De cette opposition au divorce elle a même fait jadis un instrument politique pour affirmer son pouvoir sur les empereurs, rois et princes du temps passé, mariés le plus souvent pour des raisons sans rapport avec l’amour mutuel. Il lui est d’ailleurs arrivé de payer le prix de cette politique. On songe bien entendu au schisme anglican provoqué en 1533 par la condamnation du divorce du roi d’Angleterre Henri VIII (2).

Plus que la lignée qui a toujours suscité sa méfiance dans la mesure où la chaine des générations échappe à son intervention, le mariage et, par amplification, la famille « nucléaire » (le couple et ses enfants) ont toujours fait l’objet de l’attention de l’Église. C’est en effet dans le mariage (et uniquement dans celui-ci) qu’elle tolère l’amour sensuel entre un homme et une femme, sinon condamné. Religion de l’individu et non de la communauté, le christianisme était dans sa logique en se focalisant sur le mariage.

Le projet de « mariage pour tous » a permis à l’Église de reprendre pied dans le débat public alors qu’un certain nombre d’affaires d’homosexualité et de pédophilie avaient éclaboussé une institution imposant le célibat des prêtres et des religieux.

Sur cette opposition du « mariage pour tous », l’Église s’est trouvée en accord avec les deux autres grandes religions monothéistes issues de la tradition biblique, le judaïsme et l’islam (lequel favorise la polygamie). On a donc vu les représentants de ces trois religions exprimer ensemble au président Hollande leur opposition commune au projet de loi socialiste. Et lors de la manifestation du 13 janvier, quelques banderoles en langue arabe rappelaient l’opposition des « musulmans de France » au mariage homosexuel.

Tout cela est fort bien, mais on se demande pourquoi l’Église n’a jamais engagé son influence toujours grande dans le rejet de l’immigration de peuplement extra-européenne, enjeu pour l’avenir autrement plus grave et lourd de conséquences que les lubies et revendications de la petite minorité homosexuelle ?

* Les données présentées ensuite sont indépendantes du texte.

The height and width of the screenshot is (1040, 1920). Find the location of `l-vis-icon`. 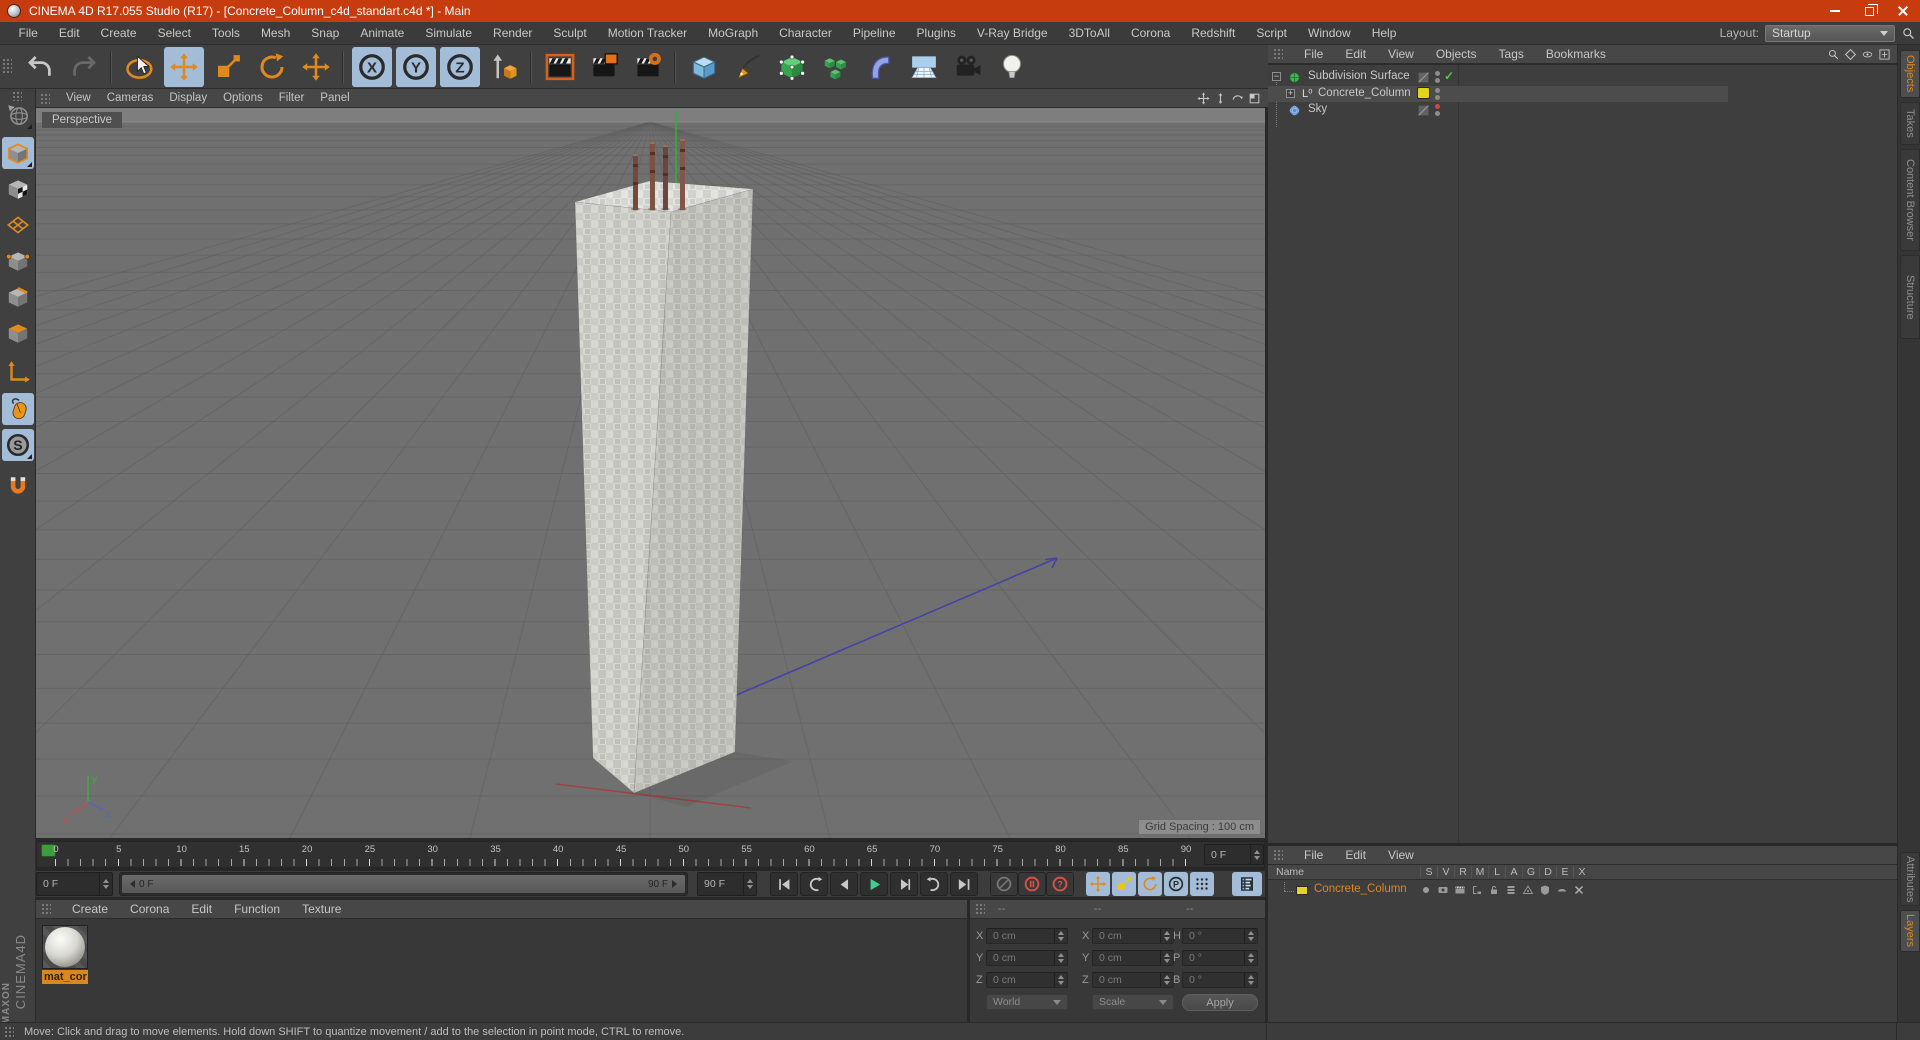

On connaît la réponse. Sur la question de l’immigration, contrairement à celle du mariage, l’Église n’a rien à objecter. Bien au contraire, elle prêche le devoir d’accueil de l’Autre. Un « Autre », fut-il musulman, qui présente l’avantage de se référer à l’interprétation biblique de la transcendance (l’au-delà) face à l’immanence implicite d’une société européenne largement déchristianisée. Ce que soulignait encore récemment l’estimable pape Benoît XVI dans sa célébration du cinquantième anniversaire du concile Vatican II : « Nous apparaissons fatigués, faibles dans notre conviction de la Vérité qui sauve… (3) »

Je suppose que pour Marine Le Pen, qui a fait du refus de l’immigration une priorité, cette réalité a pesé dans sa décision de s’abstenir de participer personnellement à la manifestions du 13 janvier. On ne peut oublier que la présidente du FN a choisi de s’adresser à tous les Français « de souche », quelles que soient leurs convictions religieuses. Sa décision lui évitait de se prêter à une opération médiatique qui pouvait l’éloigner de son électorat laïque.

 Dominique Venner

 Notes

  1. Sur ce site, le 6 novembre 2012, sous le titre « Le mariage et les enfants, des biens de consommation ? » j’ai exprimé mes raisons de m’opposer au « mariage pour tous ».
  2. Sur l’origine et les conséquences du schisme anglican, La Nouvelle Revue d’Histoire vient de publier un article d’Emma Demeester dans son n° 64 (janvier-février 2013), page 17.
  3. Le Monde, 13 octobre 2012, p. 4.